I have a strong group of high school students, but our junior high meets on a separate night only twice a month and we are lucky to have 4, with 3 being a more typical number. Not that I want to play the numbers game here. But I have been struggling to come up with things that we can do with such a small group. I love your ideas here, now I just have to figure out what we can do in our community. Thanks for sharing!

freak said...

@Anonymous: St Paul (from th bible) had (to the best of my knowledge) 1 teenager in his youth group. That teenager's name was Timothy. He was the only teenager in Paul's youth group, yet he was discipled and trained to be like Paul.
Now for how this relates to you. The numbers game is really hard to avoid (trust me, i play it a lot!), especially in your situation where the common number of teens is like 3 or 4, but you can use that to your advantage. If you can get, say 2 (one boy & one girl) from your high school teens who are ready to lead in junior youth, and get them to help you lead (not as a ploy to increase numbers, but as a means of having a relationship/leader-base) and those teens help you out in running your junior youth.
The key here is not specifically to have a youth group has large numbers (10s,100s, or 1000s) but rather to have a youth group that (a) knows the gospel of jesus, (b) is welcoming to new kids and is not 'clicky' or separatist, (c) they know people there and wanna know people there, and (d) they know that the leaders care about them.

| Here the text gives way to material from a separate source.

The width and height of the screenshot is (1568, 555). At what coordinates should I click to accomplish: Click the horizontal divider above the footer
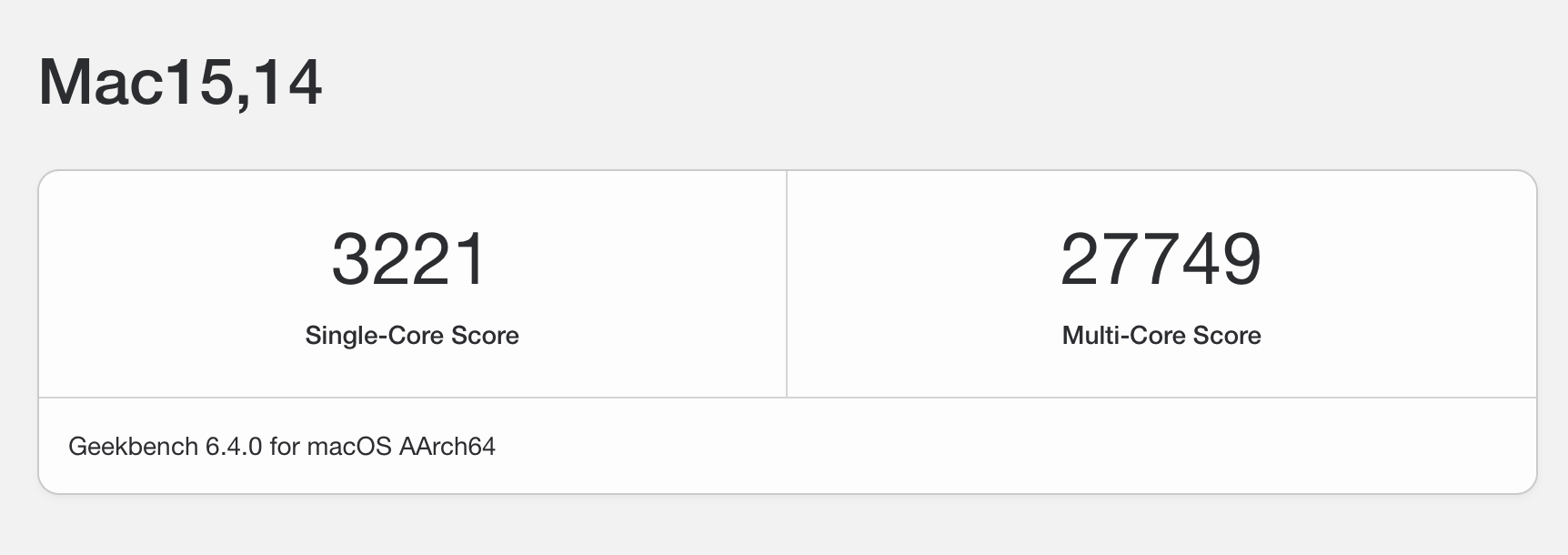coord(787,398)
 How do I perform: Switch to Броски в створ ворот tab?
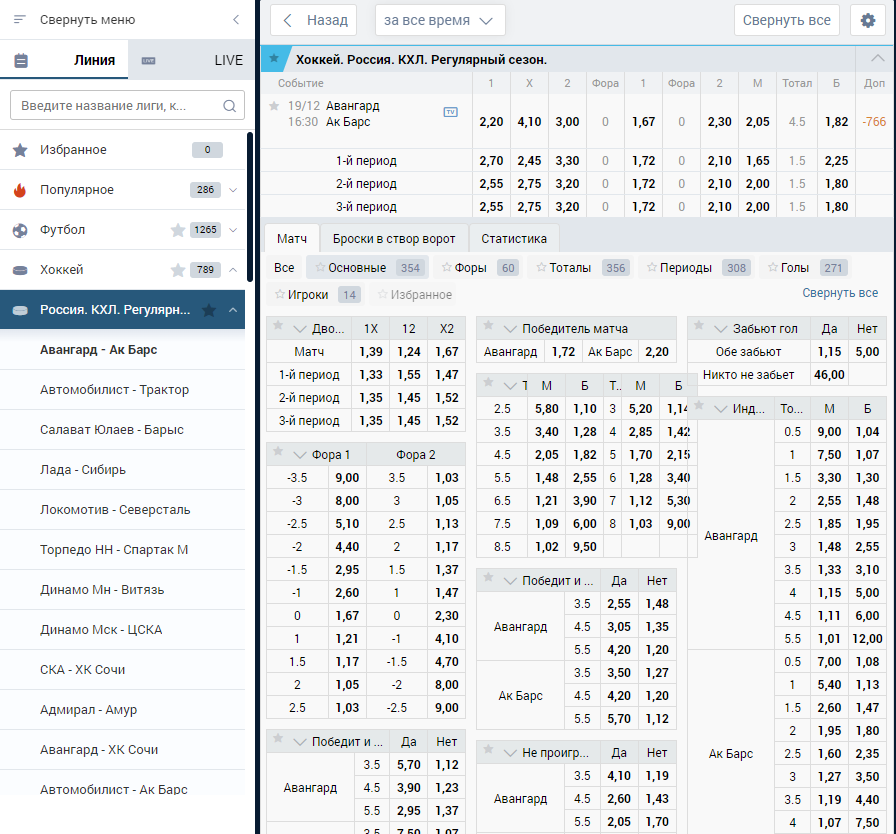pos(394,239)
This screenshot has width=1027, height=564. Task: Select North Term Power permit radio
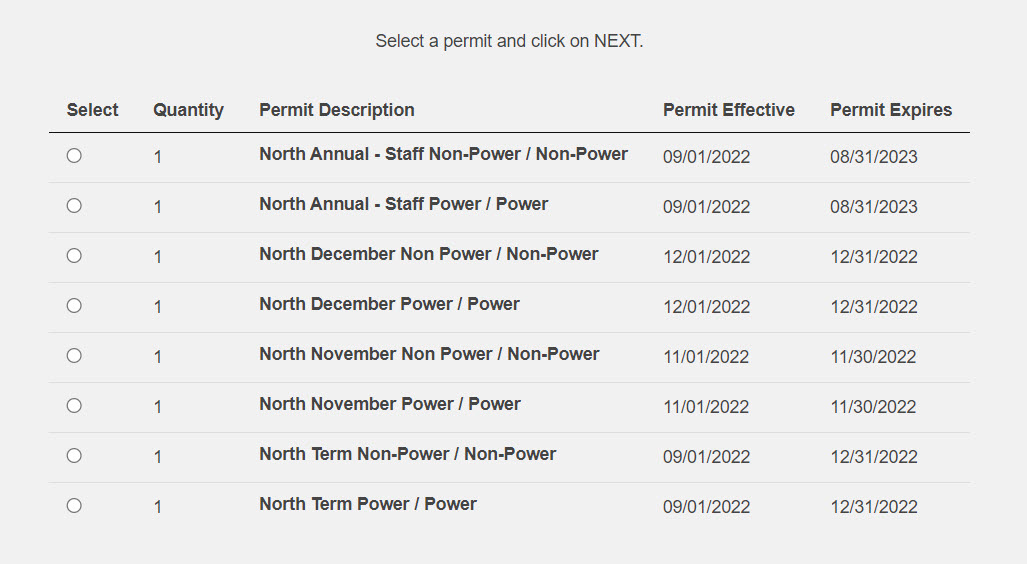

The best way that i've seen to do this is to make friends with the kids. get to know them, over time they will trust you completely, pray for them, pray with them, spend time with them, teach them gods word and above all else HAVE FUN!! teens and preteens love having fun. Through having fun, you can build a serious relationship with them so that you can teach them the gospel of jesus christ, teach them how to serve Him (this is important and hard, as you also need to be serving alongside them), and teach them how to share the gospel and disciple others. Through this process, you'll basically train in the way they should go, and then over time, the numbers will increase. The 3 main points in this: make friends, have lots of fun, and teach the gospel.